■ **WORK REQUIRED**
Convert the records into a numbered list, beginning with the line that contains "Click question 2" and continuing through the line that contains "Image resolution: width=497", both included, and leave out any blank lines.

■ **DATA EXTRACT**
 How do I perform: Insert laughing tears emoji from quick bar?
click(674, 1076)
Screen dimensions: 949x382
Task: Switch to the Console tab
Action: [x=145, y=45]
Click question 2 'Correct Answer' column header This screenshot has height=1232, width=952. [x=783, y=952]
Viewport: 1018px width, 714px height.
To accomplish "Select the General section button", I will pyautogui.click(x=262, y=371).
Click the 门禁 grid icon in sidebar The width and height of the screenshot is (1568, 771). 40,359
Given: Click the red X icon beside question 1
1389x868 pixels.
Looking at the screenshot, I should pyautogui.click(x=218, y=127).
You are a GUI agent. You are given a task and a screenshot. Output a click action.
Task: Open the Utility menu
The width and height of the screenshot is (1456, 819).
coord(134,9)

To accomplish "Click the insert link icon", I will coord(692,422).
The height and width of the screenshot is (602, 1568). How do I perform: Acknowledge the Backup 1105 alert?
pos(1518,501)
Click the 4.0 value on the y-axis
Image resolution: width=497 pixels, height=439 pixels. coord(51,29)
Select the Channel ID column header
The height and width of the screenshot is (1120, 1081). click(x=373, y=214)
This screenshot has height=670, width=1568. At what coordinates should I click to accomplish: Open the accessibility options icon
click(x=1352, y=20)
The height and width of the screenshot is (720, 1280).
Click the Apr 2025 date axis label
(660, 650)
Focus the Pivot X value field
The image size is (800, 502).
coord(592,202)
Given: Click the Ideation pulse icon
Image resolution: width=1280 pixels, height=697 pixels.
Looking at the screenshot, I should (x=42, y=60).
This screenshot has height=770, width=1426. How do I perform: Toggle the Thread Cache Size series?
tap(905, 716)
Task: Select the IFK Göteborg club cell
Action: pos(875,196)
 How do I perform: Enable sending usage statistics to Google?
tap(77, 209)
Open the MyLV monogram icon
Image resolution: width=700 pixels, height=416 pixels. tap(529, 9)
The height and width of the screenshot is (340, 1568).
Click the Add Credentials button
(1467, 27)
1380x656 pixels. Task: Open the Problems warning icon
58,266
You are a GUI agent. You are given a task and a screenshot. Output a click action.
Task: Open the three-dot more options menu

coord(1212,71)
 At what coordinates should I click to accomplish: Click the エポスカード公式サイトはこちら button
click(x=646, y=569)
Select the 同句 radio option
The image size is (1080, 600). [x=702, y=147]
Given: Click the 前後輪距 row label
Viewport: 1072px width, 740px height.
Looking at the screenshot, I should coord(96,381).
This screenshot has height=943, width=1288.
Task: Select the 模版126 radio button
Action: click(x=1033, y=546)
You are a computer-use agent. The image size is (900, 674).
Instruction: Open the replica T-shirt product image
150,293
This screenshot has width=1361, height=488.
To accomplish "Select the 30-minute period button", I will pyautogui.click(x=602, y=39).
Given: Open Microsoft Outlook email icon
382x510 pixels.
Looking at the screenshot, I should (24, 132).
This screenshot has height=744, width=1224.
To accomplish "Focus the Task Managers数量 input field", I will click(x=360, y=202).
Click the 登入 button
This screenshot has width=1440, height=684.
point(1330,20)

■ **SOLUTION**
1. Click question 2 'Correct Answer' column header This screenshot has height=1232, width=952. [x=783, y=952]
2. Viewport: 1018px width, 714px height.
3. To accomplish "Select the General section button", I will pyautogui.click(x=262, y=371).
4. Click the 门禁 grid icon in sidebar The width and height of the screenshot is (1568, 771). 40,359
5. Given: Click the red X icon beside question 1
6. 1389x868 pixels.
7. Looking at the screenshot, I should pyautogui.click(x=218, y=127).
8. You are a GUI agent. You are given a task and a screenshot. Output a click action.
9. Task: Open the Utility menu
10. The width and height of the screenshot is (1456, 819).
11. coord(134,9)
12. To accomplish "Click the insert link icon", I will coord(692,422).
13. The height and width of the screenshot is (602, 1568). How do I perform: Acknowledge the Backup 1105 alert?
14. pos(1518,501)
15. Click the 4.0 value on the y-axis
16. Image resolution: width=497 pixels, height=439 pixels. coord(51,29)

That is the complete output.